Недавно, в связи с очередной террористической акцией, высказался «ведущий философ современности» Бодрийяр. Все как всегда оказывается симулякром. Драка хулиганов на футбольном матче или захват театра в Москве – прежде всего телешоу, как бы ни старались драчуны явить себя во плоти и даже, для вящего реализма, эту плоть уничтожить. Ничего не выйдет – всесильный голубой экран все переводит в виртуальный план. Ничего онтологического, как сказал выше цитированный Бердяев, сам не заставший этого нового наваждения, призрака, морока. Но нынешняя философия, претендующая направлять умы, и не ищет онтологии, бытийной наполненности мировоззрения. В общем и целом это так называемый постмодернизм. Бытие («трансцендентный референт», как это у них называется) не дано в опыте, потому что опыт всегда и только знаков, условен, относит к словам, а не к реальностям. Любой опыт, любая картина мира – система слов. Самый знаменитый философ современности – Жак Деррида, и самое знаменитое понятие его философии – след. Все есть отражение, «след» другого. Нельзя спуститься на глубину, к основам, потому что и на этой мнимой глубине мы найдем только следы какой-то иной глубины. Все эти следы и «дифферансы» (еще одна дерридианская мистификация) сильно напоминают Гегеля, его учение о мире, становящемся в самодвижении понятия. Но у Гегеля мир-то как раз сохранялся, он и был реализацией понятия. У Гегеля была онтология – панлогизм. Деррида, сохраняя, в сущности, механизмы гегельянства, лишает Гегеля онтологии, мир у него не только не ставится с головы на ноги (как у другого гегельянца-ревизиониста, Маркса), но вообще лишен головы, то есть конечного смысла. И недаром моделью культуры у Деррида оказывается – онанизм: апофеоз симулякра. А у того же Бодрийяра, к примеру, киркегоровский «Дневник соблазнителя» объявлен «библией соблазняющих стратегий»; это сказано о человеке, не знавшем и боявшемся женщин. Возникает вопрос: а сам Бодрийяр с этим предметом знаком? Или встречался с ним только на голубом экране?
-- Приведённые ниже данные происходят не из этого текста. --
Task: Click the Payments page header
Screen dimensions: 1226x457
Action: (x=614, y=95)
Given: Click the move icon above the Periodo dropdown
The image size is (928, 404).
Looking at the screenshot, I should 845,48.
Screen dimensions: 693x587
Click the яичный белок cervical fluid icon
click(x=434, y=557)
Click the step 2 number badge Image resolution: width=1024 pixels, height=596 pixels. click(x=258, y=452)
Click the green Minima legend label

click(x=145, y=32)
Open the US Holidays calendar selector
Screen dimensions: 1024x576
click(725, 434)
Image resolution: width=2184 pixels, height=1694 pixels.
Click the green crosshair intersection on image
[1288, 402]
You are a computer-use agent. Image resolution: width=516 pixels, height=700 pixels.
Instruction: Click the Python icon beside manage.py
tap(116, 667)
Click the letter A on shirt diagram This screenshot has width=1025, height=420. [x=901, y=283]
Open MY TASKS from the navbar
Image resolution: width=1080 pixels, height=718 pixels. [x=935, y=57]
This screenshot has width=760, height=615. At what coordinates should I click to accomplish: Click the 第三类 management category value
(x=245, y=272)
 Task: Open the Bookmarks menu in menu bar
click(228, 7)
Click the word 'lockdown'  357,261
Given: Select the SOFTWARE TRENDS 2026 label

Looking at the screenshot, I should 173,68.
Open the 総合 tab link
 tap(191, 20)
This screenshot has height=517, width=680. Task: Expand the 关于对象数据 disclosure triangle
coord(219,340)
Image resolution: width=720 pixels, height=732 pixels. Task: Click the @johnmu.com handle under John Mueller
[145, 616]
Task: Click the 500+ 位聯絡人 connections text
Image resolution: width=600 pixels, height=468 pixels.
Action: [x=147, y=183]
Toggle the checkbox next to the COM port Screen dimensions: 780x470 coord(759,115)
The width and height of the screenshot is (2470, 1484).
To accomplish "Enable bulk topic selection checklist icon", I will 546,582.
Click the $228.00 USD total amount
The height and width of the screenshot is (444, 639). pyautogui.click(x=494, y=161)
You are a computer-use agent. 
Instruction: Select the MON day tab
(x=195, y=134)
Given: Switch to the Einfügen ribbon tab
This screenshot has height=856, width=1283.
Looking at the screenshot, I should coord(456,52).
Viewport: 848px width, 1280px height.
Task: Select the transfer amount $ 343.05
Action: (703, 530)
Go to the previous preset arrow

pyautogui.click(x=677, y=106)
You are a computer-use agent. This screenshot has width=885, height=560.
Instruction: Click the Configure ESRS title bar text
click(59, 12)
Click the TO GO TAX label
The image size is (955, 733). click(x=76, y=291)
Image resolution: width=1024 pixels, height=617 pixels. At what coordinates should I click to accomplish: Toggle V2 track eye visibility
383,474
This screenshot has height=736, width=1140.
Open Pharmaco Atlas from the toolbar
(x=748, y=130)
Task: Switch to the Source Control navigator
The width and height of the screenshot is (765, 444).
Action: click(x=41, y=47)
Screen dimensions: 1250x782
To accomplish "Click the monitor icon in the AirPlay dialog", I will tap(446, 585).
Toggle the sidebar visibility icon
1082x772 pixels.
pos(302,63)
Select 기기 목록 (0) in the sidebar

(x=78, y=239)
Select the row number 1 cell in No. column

Вопрос: чего можно ждать от культуры, на вершинах которой играют в жмурки? Какового активного (не говорим уже – силового) воздействия на беспокойный, становящийся всё более опасным мир?
Впрочем, это Европа. В Америке рассчитывают на нечто более ощутимое, чем дифферансы и симулякры, – джинсы, си-ди и биг-маки (см. начало главы).